$25
The goal of this assignment is to familiarize you with classification systems in general and with decision tree classifiers in particular.
### What to do -- decision_tree.py
You are asked to write a Python program, called `decision_tree.py` that will
1. read a decision tree (stored in a plain text file),
2. read a test data set (stored in a csv file, with the first row having the variable names), and
3. evaluate the test data using the provided decision tree and provide statistics.
Your program should be invoked as:
```
python3 decision_tree.py tree.txt test.csv
```
### (1) Decision Tree Format
The decision tree will be provided as a text file and will essentially be the output from the ID3 Decision Tree Classifier.
A sample decision tree is provided below and also included as file `tree.txt` within this repository:
```
color black: bad (2)
color blue
| fruit blueberries: good (2)
| fruit grapes: bad (1)
color green
| fruit blueberries: bad (2)
| fruit grapes: good (2)
color red
| fruit blueberries: bad (1)
| fruit grapes: good (1)
```
The above was generated by the `treegen.py` program which is also included within this repository. The format is fairly straightforward: the above tree corresponds to a two-level decision tree, with `color` being the first variable (valid options: `black`, `blue`, `green`, and `red`) and `fruit` the second variable (valid options: `blueberries` and `grapes`). There are only two labels: `good` and `bad`. The numbers in parentheses denote how many samples each rule was built upon.

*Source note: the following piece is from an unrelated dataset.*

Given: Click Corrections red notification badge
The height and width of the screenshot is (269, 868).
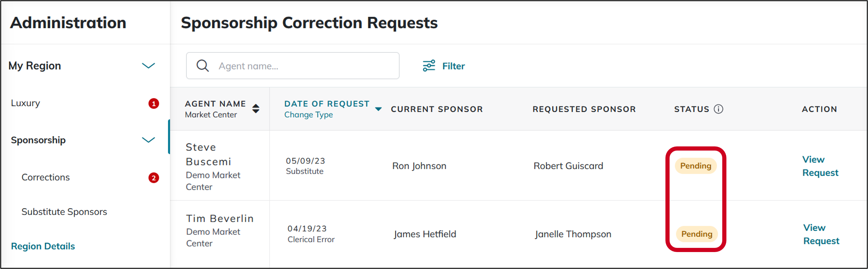Looking at the screenshot, I should coord(154,178).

Your program **should handle decision trees up to 3 levels deep**.
Please note that although you are encouraged to experiment with the `decision-tree-id3` module (https://svaante.github.io/decision-tree-id3/index.html), used by the `treegen.py` program, as part of preparing your assignment, you are **not allowed to use the decision-tree-id3 module in your submission**.
### (2) Test Data Format
The test data set will be provided as a CSV file. The first row will contain the variable names. A sample test data file, named `test.csv`, is provided within this repository. The first 3 lines of the file are shown below:
```
"day_of_week", "fruit", "color"
"mon", "blueberries", "black"
"mon", "blueberries", "blue"
```
Please note that the number of variables in the test data set is greater than or equal to the number of variables specified in the decision tree file. In this example, `day_of_week` was not part of the decision tree.

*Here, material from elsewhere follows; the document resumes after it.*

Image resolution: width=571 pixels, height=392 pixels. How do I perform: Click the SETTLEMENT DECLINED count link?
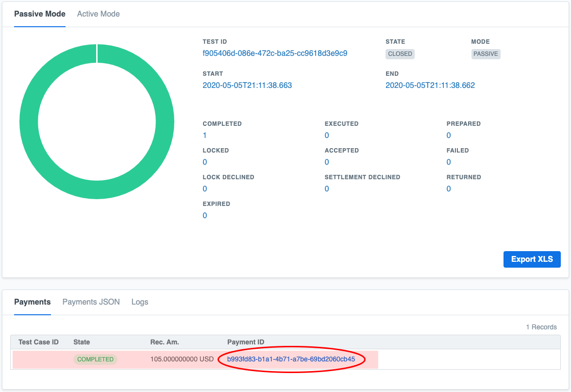[327, 188]
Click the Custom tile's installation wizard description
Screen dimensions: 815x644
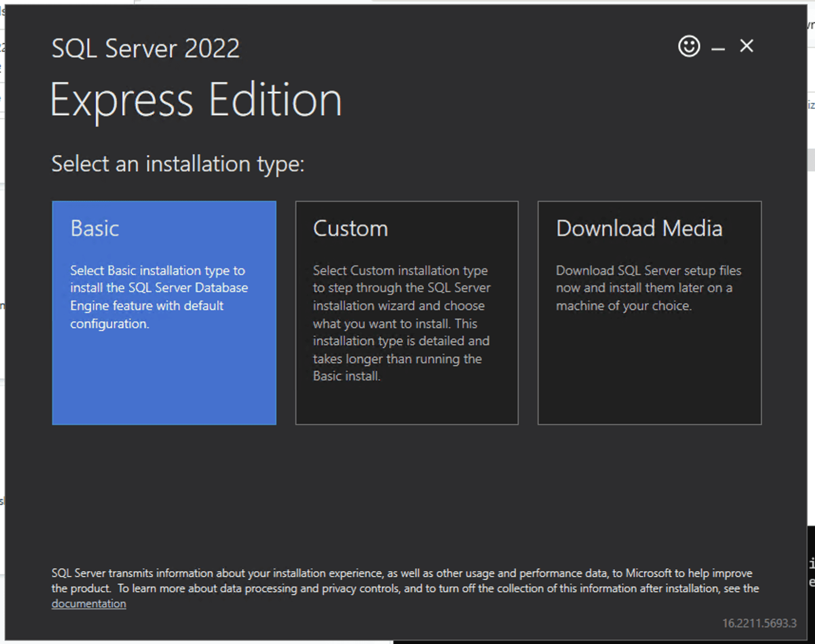coord(401,323)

### (3) How to evaluate the decision tree
Given the decision tree and the test data input files, you are asked to do two things:
1. for each row in the test data set, find which rule from the decision tree it will match against, and
2. keep track of how many times each rule in the decision tree was matched and print these statistics
Your program should only print the statistics for all rules and it must follow the same format as in the decision tree format.

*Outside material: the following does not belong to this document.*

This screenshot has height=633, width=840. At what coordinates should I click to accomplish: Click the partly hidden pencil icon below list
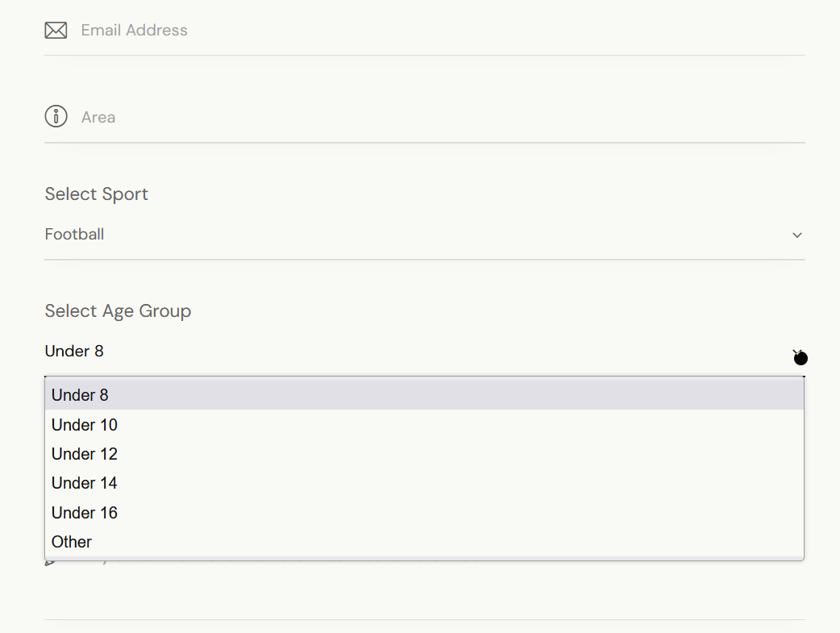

For example, the correct output for running your program with the provided `tree.txt` and `test.csv` files should be the following (included in the repository as `output.txt`):
```
color black: bad (6)
color blue
| fruit blueberries: good (3)
| fruit grapes: bad (2)
color green
| fruit blueberries: bad (4)
| fruit grapes: good (5)
color red
| fruit blueberries: bad (2)
| fruit grapes: good (4)
UNMATCHED: 1
```
Note that you must include a line at the end if the test data contain rows that were not matched by any decision tree rules.
**Important Hint** In order to solve this assignment, you are strongly encouraged to read the documentation for the `exec()` python command
https://docs.python.org/3/library/functions.html#exec
### Important: special-cases.txt
If you do something in your code that you would consider a special case, then you are requested to submit an extra file, along with your submission, named `special-cases.txt`, where you described in plain text what the special case(s) is/are and how you handled it/them in your program. We will use this mechanism instead of asking such questions in piazza.